FT/guardian.ng

Oleh: Bahroin Budiya, S.Pd.I., M.Pd.I*

SALAH satu problematik dalam dunia pendidikan yang lagi gempar-gemparnya saat ini adalah bullying. Bullying berarti suatu aksi atau serangkaian aksi negatif yang seringkali agresif dan manipulatif, dilakukan oleh satu atau lebih orang terhadap orang lain atau beberapa orang selama kurun waktu tertentu, bermuatan kekerasan, dan melibatkan ketidakseimbangan kekuatan. Bullying berbentuk verbal, fisik, sosial, cyber-bullying (perundungan di dunia maya) dan seksual. Pasalnya, kasus ini muncul karena banyak faktor yang melatarbelakangi, di antaranya pergaulan yang terlepas dari pengawasan orangtua dan guru,  menonton televisi atau YouTube yang menyuguhkan adegan kekerasan sebagai pemicu untuk mencontohkan, mendemonstrasikan dan mengilustrasikan kepada pihak pelaku untuk menindas korbannya dan masih banyak faktor lainnya. Pada esensinya, hal tersebut membutuhkan penelusuran akar konflik secara kongkret mengapa sampai menyebabkan pelaku tega melakukan tindakan yang melanggar hukum. Persoalannya efek negatif dari kasus itu membuat korban menjadi trauma, mengalami gangguan psikis dan lebih fatalnya lagi dapat menghilangkan nyawa korban

Masyarakat, khususnya para orangtua, merasa resah dengan peristiwa yang terjadi di sekolah-sekolah, berharap putra-putri mereka jauh dari teman yang memiliki potensi berbuat bullying, akankah insiden tersebut terus berkelanjutan? Menghantui para siswa yang lain dan mengacaukan konsentrasi proses belajar mengajar (PBM) di dalam dunia pendidikan? Tentu saja hal ini tidak dapat dibiarkan begitu saja, tentu saja konflik semacam ini oleh pemerintah sudah diatur di dalam undang-undang Pasal 54 UU 35/2014 yang berbunyi:

(1)  Anak di dalam dan di lingkungan satuan pendidikan wajib mendapatkan perlindungan dari tindak kekerasan fisik, psikis, kejahatan seksual, dan kejahatan lainnya yang dilakukan oleh pendidik, tenaga kependidikan, sesama peserta didik, dan/atau pihak lain.

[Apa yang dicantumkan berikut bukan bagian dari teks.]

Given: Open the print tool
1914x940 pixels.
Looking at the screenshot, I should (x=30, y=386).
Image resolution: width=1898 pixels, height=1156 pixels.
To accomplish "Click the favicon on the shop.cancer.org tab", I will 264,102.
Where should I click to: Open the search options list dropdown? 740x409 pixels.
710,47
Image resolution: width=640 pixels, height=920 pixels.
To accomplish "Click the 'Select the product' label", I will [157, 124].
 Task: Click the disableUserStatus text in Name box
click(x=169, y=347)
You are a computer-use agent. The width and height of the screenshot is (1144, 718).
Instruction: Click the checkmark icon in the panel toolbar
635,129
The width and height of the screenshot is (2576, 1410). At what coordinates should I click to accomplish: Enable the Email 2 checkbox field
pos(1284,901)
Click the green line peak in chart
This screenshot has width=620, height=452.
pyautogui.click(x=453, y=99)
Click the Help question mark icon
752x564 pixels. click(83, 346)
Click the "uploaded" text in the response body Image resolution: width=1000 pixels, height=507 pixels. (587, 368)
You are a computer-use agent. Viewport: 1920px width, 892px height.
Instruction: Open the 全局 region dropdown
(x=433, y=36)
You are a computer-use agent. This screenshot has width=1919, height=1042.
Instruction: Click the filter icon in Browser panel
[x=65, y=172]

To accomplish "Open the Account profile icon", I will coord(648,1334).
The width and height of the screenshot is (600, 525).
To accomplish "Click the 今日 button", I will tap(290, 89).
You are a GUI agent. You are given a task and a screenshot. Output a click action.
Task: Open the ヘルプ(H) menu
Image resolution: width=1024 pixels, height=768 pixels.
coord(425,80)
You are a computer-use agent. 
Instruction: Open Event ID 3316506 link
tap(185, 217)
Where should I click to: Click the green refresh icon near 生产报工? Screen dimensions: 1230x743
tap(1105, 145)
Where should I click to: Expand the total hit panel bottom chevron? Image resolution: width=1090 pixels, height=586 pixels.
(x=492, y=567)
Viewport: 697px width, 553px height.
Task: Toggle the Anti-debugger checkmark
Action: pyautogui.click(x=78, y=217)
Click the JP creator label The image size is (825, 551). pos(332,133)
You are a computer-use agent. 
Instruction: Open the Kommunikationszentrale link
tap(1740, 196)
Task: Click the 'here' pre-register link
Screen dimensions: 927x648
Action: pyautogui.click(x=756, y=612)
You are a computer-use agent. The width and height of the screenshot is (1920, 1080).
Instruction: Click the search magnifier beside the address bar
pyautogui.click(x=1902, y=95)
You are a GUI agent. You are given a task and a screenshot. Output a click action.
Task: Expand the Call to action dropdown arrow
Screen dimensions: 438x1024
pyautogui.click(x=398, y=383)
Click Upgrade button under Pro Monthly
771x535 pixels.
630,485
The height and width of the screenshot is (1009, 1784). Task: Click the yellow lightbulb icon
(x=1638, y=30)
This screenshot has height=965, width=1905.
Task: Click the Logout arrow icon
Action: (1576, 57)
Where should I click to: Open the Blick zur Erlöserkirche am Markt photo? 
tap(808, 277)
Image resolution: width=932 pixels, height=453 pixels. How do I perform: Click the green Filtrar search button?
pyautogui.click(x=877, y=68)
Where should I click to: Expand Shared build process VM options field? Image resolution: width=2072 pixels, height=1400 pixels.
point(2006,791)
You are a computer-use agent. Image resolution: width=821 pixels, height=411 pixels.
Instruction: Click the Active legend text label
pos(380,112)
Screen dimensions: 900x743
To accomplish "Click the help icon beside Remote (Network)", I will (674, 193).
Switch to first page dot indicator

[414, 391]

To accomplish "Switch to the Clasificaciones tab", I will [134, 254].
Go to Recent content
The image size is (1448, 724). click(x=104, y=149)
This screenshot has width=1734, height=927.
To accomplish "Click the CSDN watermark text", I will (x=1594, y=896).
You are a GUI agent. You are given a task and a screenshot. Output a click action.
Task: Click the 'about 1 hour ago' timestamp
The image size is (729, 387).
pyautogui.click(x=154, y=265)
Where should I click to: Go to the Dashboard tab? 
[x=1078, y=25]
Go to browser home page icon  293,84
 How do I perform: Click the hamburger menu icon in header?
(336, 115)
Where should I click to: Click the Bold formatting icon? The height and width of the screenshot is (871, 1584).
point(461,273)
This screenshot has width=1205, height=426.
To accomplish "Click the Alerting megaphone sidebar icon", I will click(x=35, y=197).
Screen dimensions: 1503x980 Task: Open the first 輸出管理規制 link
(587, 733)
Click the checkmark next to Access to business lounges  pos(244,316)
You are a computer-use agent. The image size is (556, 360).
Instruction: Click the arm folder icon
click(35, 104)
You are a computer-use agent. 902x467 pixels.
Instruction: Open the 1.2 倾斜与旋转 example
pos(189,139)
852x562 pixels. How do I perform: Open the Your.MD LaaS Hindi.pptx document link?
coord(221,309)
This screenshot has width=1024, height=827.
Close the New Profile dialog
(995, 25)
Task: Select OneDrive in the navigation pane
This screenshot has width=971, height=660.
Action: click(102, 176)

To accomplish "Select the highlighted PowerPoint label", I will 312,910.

(2)  Perlindungan sebagaimana dimaksud pada ayat (1) dilakukan oleh pendidik, tenaga kependidikan, aparat pemerintah, dan/atau Masyarakat.

Jadi, anak-anak di dalam dunianya wajib dilindungi apabila didapati persoalan yang mengancam masa depannya. Lantas, bagaimana upaya perlindungan itu agar dapat menjaga kestabilan dan mobilitas siswa-siswa dalam dunia pendidikan yang wajib ditempuh oleh mereka tanpa ada gangguan. Konsep pendidikan informal yang oleh penulis harus mendapatkan perhatian penuh, karenanya, dalam mengonstruksikan pendidikan di lingkungan keluarga dan masyarakatlah harus ada pembenahan di dalam mendidik siswa, siapa lagi kalau bukan orangtua dan masyarakat terdekatnya.  Di waktu anak menginjak fase mendengar dan memahami ujaran dari orangtuanya yang dulunya masih belajar merangkak, berjalan dan berlari, saat anak mengalami jatuh, terbentur tembok, tersandung, terpeleset. Umumnya yang kita jumpai orangtua menenangkan anak mereka dengan cara yang kurang tepat, yaitu dengan selalu menyalahkan obyek-obyek di sekelilingnya sebagai akibat anak jatuh, memang demikian itu bisa membuat anak merasa tenang, terjaga dan merasa aman di sisi mereka sebagai orangtua, secara sadar atau tidak,  pendidikan informal semacam itu akan membimbing dan  mengarahkan anak untuk menyalahkan obyek-obyek di sekitarnya sehingga ketika menginjak fase dewasa memungkinkan anak dalam mindset mereka terkonstruk dengan sendirinya menyalahkan,  membenci bahkan bisa melukai teman lainnya yang ia berasumsi bahwa temannya pantas diberi pelajaran.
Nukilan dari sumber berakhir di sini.